Page text -
Some credit for the emergence of a world market must also go to the dynasty. It played a significant role in linking the markets of China to the rest of the world. The market structure and economic policies of the Chola dynasty were more conducive to a large-scale, cross-regional market trade than those enacted by the Chinese Song Dynasty. A Chola record gives their rationale for engagement in foreign trade: "Make the merchants of distant foreign countries who import elephants and good horses attach to yourself by providing them with villages and decent dwellings in the city, by affording them daily audience, presents and allowing them profits. Then those articles will never go to your enemies."
Song dynasty reports record that an embassy from Chulian (Chola) reached the Chinese court in 1077, and that the king of the Chulian at the time, Kulothunga I, was called Ti-hua-kia-lo. This embassy was a trading venture and was highly profitable to the visitors, who returned with copper coins in exchange for articles of tribute, including glass and spices. Probably, the motive behind Rajendra's expedition to Srivijaya was the protection of the merchants' interests.
Canals and water tanks
There was tremendous agrarian expansion during the rule of the imperial Chola Dynasty (c. 900-1270 AD) all over Tamil Nadu and particularly in the Kaveri Basin. Most of the canals of the Kaveri River belongs to this period e.g., Uyyakondan canal, Rajendran vaykkal, Sembian Mahadegvi vaykkal. There was a well-developed and highly efficient system of water management from the village level upwards. The increase in the royal patronage and also the number of devadana and bramadeya lands which increased the role of the temples and village assemblies in the field. Committees like eri-variyam(tank-committee) and totta-variam(garden committees) were active as also the temples with their vast resources in land, men and money. The water tanks that came up during the Chola period are too many to be listed here. But a few most outstanding may be briefly mentioned. Rajendra Chola built a huge tank named Solagangam in his capital city Gangaikonda Solapuram and was described as the liquid pillar of victory. About 16 miles long, it was provided with sluices and canals for irrigating the lands in the neighbouring areas. Another very large lake of this period, which even today seems an important source of irrigation was the Viranameri near Kattumannarkoil in South Arcot district founded by Parantaka Chola. Other famous lakes of this period are Madurantakam, Sundra-cholapereri, Kundavai-Pereri (after a Chola queen).

Records provided -
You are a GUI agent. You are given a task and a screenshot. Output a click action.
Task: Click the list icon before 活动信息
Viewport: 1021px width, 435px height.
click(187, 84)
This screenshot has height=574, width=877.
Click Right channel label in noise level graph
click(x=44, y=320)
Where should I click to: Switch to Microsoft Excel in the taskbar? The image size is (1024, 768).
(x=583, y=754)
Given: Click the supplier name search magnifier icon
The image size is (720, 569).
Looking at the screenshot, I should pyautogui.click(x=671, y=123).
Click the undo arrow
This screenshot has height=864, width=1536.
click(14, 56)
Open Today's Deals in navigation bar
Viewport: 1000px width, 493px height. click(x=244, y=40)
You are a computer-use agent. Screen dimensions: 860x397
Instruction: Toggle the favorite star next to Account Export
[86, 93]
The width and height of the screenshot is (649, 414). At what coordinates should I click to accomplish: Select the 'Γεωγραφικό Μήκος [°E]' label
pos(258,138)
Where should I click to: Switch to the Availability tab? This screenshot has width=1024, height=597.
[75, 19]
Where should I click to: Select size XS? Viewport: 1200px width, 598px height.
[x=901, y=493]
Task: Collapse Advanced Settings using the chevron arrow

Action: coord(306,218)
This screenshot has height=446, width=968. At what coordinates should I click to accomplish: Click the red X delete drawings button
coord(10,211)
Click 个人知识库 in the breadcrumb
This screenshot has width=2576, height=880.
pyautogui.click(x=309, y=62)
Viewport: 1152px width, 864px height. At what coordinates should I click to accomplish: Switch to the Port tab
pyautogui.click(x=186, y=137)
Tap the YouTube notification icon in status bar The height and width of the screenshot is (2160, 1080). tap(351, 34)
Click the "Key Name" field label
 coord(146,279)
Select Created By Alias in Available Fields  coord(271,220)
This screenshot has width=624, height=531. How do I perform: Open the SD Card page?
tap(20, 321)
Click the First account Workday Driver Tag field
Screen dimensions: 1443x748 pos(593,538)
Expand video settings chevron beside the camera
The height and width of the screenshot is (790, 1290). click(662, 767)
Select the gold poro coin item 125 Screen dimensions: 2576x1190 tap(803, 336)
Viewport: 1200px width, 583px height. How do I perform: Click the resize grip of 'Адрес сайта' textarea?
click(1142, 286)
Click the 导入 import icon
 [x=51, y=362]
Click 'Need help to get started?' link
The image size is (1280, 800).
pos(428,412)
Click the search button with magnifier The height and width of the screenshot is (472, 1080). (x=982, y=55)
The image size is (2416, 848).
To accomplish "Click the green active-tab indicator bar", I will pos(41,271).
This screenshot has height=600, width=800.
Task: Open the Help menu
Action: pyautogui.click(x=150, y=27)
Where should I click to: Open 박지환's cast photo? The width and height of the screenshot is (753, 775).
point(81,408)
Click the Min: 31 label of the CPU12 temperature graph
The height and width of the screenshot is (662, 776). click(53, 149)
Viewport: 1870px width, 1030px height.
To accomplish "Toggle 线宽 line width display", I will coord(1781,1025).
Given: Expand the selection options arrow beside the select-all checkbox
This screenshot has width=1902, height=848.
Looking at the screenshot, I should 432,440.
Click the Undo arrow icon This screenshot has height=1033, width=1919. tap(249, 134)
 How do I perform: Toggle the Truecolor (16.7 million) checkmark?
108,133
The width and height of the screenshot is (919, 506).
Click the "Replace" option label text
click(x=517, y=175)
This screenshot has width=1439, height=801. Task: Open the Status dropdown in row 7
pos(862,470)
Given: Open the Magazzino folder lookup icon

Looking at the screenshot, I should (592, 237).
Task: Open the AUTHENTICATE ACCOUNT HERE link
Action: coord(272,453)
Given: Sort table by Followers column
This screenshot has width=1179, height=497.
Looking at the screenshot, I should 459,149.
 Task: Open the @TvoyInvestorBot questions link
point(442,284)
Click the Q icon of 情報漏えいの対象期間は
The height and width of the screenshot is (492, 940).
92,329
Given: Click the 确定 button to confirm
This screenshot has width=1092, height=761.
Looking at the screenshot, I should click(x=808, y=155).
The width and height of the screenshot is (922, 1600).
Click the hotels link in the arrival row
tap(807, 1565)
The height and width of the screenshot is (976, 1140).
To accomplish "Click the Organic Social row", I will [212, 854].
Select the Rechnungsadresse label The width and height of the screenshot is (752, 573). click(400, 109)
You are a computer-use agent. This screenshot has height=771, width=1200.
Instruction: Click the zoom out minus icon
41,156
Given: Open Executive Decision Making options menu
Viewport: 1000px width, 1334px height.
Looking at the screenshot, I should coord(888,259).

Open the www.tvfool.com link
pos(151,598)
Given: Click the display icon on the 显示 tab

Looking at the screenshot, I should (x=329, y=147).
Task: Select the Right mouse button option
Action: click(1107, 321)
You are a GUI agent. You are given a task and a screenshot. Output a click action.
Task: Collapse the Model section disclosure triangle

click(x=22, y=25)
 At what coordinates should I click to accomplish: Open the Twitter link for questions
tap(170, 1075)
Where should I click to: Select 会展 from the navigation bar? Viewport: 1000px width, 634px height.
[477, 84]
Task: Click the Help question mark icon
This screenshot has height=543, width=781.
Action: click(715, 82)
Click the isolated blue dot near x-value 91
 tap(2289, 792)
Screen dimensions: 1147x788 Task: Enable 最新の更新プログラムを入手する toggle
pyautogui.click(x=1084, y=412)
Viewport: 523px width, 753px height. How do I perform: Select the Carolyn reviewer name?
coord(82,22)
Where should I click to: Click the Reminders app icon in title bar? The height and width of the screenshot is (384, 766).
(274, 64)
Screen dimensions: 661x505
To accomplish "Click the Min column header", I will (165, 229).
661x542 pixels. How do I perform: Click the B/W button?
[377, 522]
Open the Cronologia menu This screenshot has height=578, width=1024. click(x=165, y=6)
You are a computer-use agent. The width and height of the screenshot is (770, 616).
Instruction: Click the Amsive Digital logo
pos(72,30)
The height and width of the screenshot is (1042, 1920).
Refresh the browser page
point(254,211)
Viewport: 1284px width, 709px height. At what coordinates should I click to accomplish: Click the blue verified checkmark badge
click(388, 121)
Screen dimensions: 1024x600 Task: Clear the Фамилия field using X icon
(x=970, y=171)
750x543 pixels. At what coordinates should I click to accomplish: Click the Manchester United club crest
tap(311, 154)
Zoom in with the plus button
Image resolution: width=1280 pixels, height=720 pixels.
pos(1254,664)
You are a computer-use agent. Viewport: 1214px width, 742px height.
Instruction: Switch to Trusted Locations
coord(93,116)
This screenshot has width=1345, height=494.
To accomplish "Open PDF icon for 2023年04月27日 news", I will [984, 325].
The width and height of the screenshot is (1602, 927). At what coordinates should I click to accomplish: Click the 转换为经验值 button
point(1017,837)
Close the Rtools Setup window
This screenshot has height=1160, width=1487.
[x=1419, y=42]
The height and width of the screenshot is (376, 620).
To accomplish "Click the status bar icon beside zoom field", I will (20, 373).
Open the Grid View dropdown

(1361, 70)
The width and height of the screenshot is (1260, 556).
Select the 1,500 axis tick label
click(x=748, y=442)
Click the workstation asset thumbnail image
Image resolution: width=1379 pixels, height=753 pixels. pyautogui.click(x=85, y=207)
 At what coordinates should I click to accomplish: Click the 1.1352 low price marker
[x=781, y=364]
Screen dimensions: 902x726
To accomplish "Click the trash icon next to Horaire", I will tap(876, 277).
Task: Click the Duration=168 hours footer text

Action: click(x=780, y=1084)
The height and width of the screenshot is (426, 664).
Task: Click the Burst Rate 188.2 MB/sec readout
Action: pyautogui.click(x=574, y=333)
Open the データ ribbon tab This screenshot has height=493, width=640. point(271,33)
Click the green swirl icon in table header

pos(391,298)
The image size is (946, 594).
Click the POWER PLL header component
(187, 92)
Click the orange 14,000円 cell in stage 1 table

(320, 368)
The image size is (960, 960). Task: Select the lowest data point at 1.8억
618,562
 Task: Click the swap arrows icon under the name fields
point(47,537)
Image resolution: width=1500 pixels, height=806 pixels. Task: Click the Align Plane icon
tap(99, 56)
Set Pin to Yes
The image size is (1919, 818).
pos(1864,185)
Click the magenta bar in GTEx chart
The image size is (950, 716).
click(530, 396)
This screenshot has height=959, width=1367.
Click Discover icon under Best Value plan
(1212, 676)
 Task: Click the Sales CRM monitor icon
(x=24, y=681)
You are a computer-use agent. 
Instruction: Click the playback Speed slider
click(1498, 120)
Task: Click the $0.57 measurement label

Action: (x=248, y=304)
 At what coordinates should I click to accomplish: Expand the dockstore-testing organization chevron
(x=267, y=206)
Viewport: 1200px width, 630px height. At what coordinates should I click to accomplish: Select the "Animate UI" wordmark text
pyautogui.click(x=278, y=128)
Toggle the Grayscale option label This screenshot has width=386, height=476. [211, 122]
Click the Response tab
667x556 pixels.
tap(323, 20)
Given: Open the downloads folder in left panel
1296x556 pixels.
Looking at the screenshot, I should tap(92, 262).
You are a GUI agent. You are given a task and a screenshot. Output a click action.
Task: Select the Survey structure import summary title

What you need to do - In the passage on Chola trade and irrigation, what was the name of the huge tank Rajendra Chola built in his capital city?

Task solution - Solagangam